» **YOUR OBJECTIVE**
Every line of the entries below that mentions "handle" is to be copied out.

» **Source data**
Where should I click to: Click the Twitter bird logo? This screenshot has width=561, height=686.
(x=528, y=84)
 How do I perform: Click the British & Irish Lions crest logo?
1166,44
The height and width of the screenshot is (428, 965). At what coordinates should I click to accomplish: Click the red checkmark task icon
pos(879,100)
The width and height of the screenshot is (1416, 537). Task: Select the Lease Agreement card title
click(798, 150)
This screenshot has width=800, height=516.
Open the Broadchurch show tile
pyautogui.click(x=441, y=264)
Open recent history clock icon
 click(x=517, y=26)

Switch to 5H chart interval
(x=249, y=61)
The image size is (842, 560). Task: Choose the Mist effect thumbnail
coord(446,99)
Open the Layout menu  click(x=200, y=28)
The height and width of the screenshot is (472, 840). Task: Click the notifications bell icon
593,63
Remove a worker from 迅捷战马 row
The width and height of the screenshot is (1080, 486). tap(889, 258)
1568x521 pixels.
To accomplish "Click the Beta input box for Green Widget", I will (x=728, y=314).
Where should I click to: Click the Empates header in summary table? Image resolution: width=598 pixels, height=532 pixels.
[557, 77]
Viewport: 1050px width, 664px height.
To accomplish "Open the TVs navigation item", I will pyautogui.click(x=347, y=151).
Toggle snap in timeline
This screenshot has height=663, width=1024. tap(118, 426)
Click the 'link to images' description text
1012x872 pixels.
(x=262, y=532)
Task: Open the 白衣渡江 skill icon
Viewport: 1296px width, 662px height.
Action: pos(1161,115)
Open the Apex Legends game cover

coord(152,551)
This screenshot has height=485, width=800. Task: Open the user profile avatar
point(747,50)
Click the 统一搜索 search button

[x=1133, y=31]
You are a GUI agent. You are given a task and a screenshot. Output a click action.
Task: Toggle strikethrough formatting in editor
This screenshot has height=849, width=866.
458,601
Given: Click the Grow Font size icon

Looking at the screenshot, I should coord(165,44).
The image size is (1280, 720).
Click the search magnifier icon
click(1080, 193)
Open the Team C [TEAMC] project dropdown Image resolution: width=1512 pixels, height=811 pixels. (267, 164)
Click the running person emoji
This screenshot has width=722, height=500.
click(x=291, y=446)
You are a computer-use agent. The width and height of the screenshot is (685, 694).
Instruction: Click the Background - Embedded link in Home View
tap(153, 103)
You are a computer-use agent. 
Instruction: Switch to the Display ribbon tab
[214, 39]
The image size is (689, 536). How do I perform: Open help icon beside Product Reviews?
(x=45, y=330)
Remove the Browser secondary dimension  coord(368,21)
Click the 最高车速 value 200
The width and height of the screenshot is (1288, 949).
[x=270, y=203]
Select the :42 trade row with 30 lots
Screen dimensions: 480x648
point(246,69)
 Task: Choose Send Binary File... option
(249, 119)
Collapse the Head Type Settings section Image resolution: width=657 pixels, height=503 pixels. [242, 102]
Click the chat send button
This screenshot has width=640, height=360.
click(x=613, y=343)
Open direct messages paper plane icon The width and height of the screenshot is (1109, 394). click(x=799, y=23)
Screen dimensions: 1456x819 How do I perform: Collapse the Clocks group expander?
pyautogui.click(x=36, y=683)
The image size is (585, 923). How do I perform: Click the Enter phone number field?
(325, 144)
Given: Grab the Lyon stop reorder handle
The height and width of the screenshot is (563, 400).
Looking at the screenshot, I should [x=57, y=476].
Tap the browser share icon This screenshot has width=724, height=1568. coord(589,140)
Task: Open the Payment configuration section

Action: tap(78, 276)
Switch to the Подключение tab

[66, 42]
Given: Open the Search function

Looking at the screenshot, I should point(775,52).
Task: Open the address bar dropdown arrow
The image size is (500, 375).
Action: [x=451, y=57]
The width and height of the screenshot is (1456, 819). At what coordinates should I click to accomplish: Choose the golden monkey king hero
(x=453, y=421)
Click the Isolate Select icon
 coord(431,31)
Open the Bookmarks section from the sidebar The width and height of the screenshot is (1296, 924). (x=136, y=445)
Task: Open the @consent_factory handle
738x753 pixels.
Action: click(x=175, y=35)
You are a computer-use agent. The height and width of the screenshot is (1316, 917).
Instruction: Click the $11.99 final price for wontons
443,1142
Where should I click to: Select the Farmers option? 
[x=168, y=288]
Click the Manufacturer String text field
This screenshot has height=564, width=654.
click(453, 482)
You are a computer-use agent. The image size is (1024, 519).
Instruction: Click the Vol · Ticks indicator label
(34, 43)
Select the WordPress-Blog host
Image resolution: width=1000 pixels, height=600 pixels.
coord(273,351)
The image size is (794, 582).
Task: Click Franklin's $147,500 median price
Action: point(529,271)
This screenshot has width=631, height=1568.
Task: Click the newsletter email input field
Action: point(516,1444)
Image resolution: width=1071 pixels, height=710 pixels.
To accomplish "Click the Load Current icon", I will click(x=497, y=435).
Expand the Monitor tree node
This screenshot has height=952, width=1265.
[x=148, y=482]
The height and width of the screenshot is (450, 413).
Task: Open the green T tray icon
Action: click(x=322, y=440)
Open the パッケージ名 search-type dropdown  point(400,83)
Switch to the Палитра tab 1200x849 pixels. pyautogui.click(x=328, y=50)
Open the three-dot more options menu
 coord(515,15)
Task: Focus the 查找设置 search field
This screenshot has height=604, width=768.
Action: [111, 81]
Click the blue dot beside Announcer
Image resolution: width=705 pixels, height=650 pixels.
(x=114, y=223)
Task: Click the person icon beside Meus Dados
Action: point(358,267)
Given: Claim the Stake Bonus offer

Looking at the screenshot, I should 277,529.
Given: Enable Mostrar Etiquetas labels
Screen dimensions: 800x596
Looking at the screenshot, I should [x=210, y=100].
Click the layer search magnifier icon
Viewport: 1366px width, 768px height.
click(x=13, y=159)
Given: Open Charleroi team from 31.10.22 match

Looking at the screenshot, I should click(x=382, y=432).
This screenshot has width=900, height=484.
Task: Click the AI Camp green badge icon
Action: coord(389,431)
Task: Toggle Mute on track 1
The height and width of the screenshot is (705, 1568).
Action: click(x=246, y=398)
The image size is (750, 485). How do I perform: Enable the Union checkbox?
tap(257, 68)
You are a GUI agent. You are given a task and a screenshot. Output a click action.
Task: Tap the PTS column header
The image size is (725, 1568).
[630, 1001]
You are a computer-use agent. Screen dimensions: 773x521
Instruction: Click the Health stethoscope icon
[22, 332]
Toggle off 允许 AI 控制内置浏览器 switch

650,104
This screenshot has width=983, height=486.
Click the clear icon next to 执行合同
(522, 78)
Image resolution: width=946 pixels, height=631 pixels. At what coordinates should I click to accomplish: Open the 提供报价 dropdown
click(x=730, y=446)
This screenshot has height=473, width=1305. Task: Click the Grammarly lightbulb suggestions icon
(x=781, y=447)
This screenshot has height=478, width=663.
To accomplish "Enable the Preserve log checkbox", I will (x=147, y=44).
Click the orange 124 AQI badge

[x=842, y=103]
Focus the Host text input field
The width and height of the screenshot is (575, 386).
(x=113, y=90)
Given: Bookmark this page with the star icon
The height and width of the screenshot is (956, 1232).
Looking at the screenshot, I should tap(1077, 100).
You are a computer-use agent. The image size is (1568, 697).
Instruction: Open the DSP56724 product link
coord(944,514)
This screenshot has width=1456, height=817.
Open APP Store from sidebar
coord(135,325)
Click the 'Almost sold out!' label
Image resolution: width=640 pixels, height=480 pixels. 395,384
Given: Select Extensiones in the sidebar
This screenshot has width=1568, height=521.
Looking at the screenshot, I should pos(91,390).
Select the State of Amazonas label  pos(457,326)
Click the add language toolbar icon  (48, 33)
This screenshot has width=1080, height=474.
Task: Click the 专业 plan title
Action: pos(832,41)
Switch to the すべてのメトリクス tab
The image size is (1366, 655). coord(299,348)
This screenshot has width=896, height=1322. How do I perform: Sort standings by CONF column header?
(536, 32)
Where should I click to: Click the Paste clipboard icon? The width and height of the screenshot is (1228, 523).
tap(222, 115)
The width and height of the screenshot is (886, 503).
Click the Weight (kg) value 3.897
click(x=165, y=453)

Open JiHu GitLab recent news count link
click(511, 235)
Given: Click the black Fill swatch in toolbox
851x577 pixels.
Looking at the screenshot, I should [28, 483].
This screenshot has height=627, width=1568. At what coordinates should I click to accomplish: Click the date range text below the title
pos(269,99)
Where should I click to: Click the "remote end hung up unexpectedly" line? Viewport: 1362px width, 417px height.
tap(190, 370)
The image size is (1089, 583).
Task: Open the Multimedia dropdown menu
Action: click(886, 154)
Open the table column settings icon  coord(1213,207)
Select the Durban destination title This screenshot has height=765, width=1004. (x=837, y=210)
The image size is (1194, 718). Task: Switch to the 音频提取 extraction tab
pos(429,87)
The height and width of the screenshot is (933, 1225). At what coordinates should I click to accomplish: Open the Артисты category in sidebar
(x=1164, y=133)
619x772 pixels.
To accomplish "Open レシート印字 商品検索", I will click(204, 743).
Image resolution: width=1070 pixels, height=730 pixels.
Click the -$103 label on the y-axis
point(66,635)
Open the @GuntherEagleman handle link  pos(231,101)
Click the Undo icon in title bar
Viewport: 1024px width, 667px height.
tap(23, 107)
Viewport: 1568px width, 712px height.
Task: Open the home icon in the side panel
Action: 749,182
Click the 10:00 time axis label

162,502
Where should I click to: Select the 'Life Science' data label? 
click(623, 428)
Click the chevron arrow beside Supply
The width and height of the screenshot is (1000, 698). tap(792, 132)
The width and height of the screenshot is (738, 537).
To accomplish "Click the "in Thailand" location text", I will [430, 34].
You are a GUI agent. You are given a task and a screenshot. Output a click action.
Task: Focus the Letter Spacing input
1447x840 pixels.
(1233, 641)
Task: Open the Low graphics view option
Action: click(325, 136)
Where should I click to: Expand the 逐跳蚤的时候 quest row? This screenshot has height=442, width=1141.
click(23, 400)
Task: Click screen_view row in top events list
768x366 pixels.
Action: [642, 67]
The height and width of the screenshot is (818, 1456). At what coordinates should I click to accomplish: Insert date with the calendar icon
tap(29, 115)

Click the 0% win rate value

» **RESPONSE AREA**
Given: Grab the Lyon stop reorder handle
Task: Open the @consent_factory handle
Open the @GuntherEagleman handle link  pos(231,101)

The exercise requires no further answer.